等毒性劑量芥子氣誘導大鼠肺損傷炎性因子和蛋白表達變化

于丹 鐘玉緒 李源 謝劍煒 祝筱姬

1濰坊醫學院研究生部（山東淮坊261053）；2軍事醫學研究院毒物藥物研究所，毒理學與抗毒藥物國家重點實驗室（北京 100850）；3解放軍第89醫院呼吸科（山東濰坊 261021）

芥子氣（sulfur mustard，SM）是一種能導致DNA烷化，蛋白修飾，細胞膜損傷的化學性毒劑［1-2］。SM可經呼吸道、皮膚、眼睛及消化道等不同途徑染毒，但不同途徑中毒的毒理學特點各異［3-6］。研究表明，不同途徑SM染毒的分子毒理學與其毒性作用的分子靶標和代謝差異密切相關。SM損傷的分子毒理機制主要涉及炎性反應、氧化應激、細胞凋亡、DNA損傷等，但其具體的分子機制迄今仍未明確［7］。肺是SM損傷的主要靶器官之一，一旦染毒將會導致高的致殘率和致死率［8-9］。前期研究發現，SM誘導大鼠急性肺損傷后，其血清炎性因子水平和肺泡間隔炎性細胞浸潤及肺泡支氣管灌洗液細胞和蛋白含量明顯增多［10-11］。然而，在SM等毒性劑量（1LD50）下，經兩種染毒途徑誘導急性肺損傷炎性反應是否存在差別，文獻未見報道。本文通過建立經腹腔和氣管途徑SM（1LD50）誘導大鼠急性肺損傷模型，比較2種模型血清炎性因子水平和肺泡間隔相關蛋白表達的差異性，并探討SM肺損傷的分子機制，為其藥物防治提供理論依據。

1 材料與方法

1.1 試劑與儀器 白細胞介素-23（interleukine-23，IL-23）、γ-干擾素（interferon gamma-γ，INF-γ）、白細胞介素-4（interleukine-4，IL-4）Elisa試劑盒，由上海繪辛生物科技有限公司提供；細胞核因子-β1（nuclear transcription factor-β1，NF-κβ1）、細胞核因子-βp65（nuclear transcription factor-βp65，NF-κβp65）、細胞外信號調節激酶（extracellular signalregulated kinase，ERK）、c-Jun氨基端激酶（c-Jun N-terminal kinase，JNK）、p38激活絲裂原活化蛋白酶（p38 mitogen-activated protein kinase，p38MAPK）免疫組化試劑盒，由北京博奧森生物技術有限公司提供；Versa Max酶標儀，美國Molecular Devices公司；Image-Pro Plus 6.0病理細胞圖像分析系統，美國Media Cybernetics公司。
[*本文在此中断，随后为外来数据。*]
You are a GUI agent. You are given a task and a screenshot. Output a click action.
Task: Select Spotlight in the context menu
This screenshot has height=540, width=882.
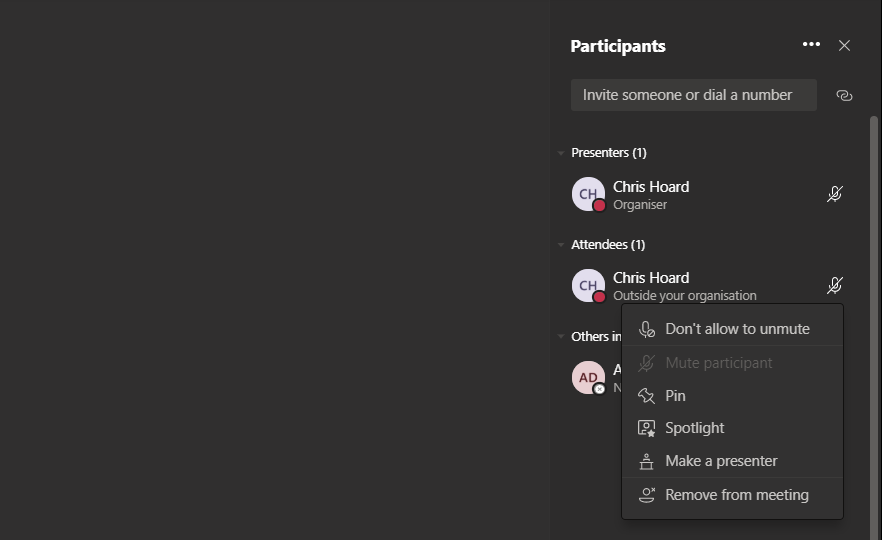coord(694,428)
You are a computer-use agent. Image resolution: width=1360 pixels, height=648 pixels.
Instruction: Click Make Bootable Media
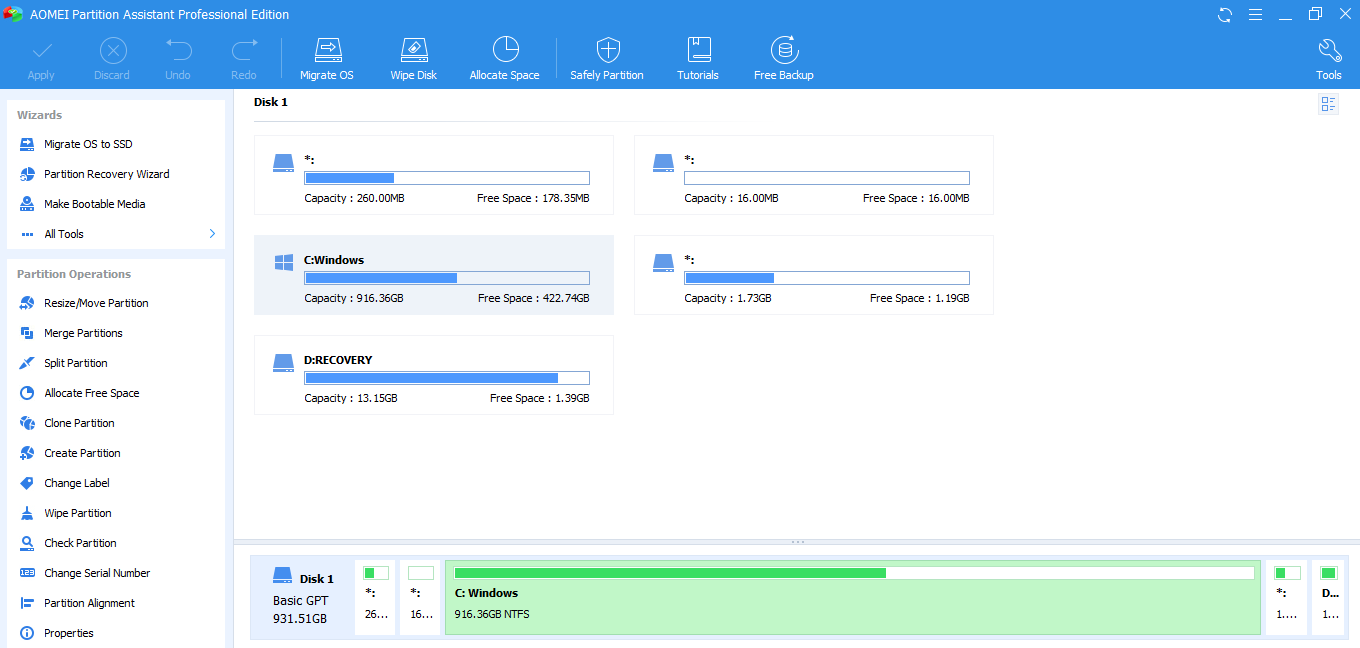pyautogui.click(x=94, y=204)
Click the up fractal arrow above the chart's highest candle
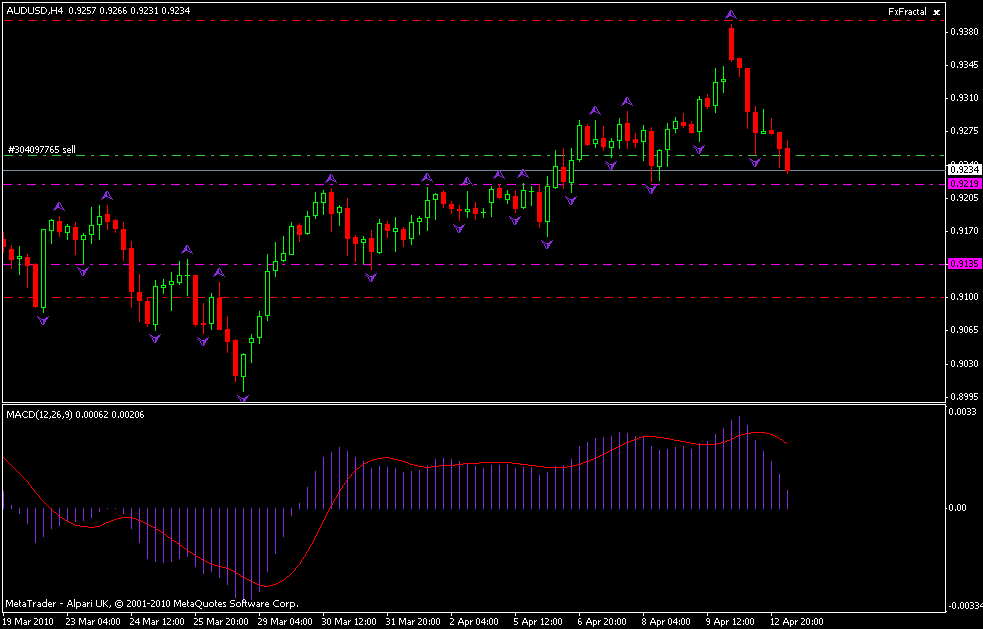Screen dimensions: 983x629 [x=731, y=15]
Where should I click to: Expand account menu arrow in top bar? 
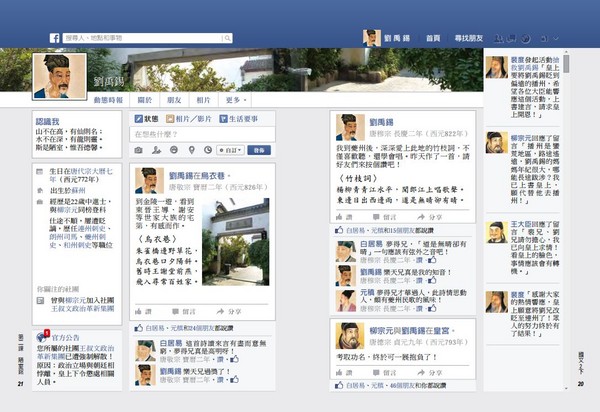pyautogui.click(x=555, y=37)
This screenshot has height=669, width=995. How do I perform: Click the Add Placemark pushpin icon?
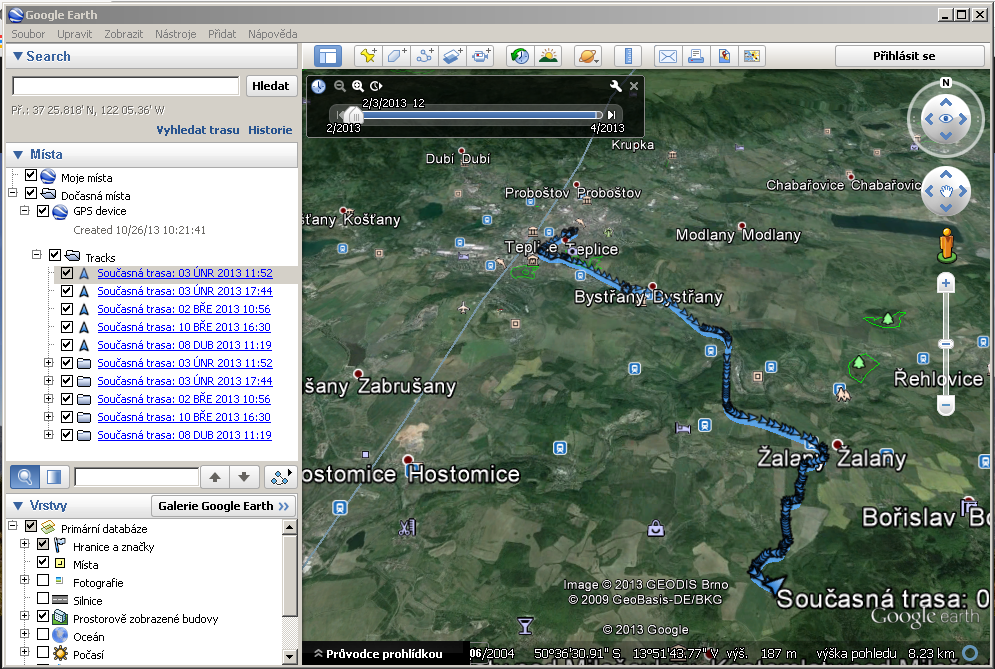(368, 56)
1.2 動物和實驗分組 健康雄性SD大鼠（SPF級，軍事醫學研究院實驗動物中心，合格證號：0015902）136只，體質量280～300 g，年齡15周。預實驗，經過霍恩氏法計算，腹腔途徑SM（0.96 LD50=8 mg/kg）和經氣管途徑SM（0.98 LD50=2 mg/kg）的半數致死量（median lethal dose，LD50），然后通過等毒性劑量SM（1LD50）染毒。將大鼠分為腹腔SM組（32只）、腹腔丙二醇組（32只）、氣管SM組（32只）、氣管丙二醇組（32只）、正常對照組（8只）。SM液（純度96%）臨用前用丙二醇稀釋至所需濃度。（1）氣管途徑染毒動物模型建立：實驗前氣管SM組和氣管丙二醇組皮下注射阿托品（0.05 mg/kg），30 min后腹腔內注射鹽酸氯胺酮（100 mg/kg）實施麻醉，氣管內注入稀釋的SM 0.1 mL（1LD50=2 mg/kg），氣管丙二醇組注入丙二醇0.1 mL。（2）腹腔途徑染毒動物模型建立：同氣管途徑方法實施麻醉。腹腔SM組大鼠腹腔內注入稀釋的SM 0.1 mL（1LD50=8 mg/kg），腹腔丙二醇組注入丙二醇0.1 mL。正常對照組不做任何處理。

1.3 ELISA法檢測血清炎性因子 將腹腔SM組、腹腔丙二醇組、氣管SM組、氣管丙二醇組、正常對照組不同時間段獲取的大鼠血2 mL，37℃水浴1 h，4 ℃ 過夜，血標本離心（223.6g，10 min），取上清液，分裝在無菌小瓶中，-80℃保存備用。采用Versa Max酶標儀，檢測血清IL-23、INF-γ、IL-4水平。所有流程嚴格按說明書進行操作。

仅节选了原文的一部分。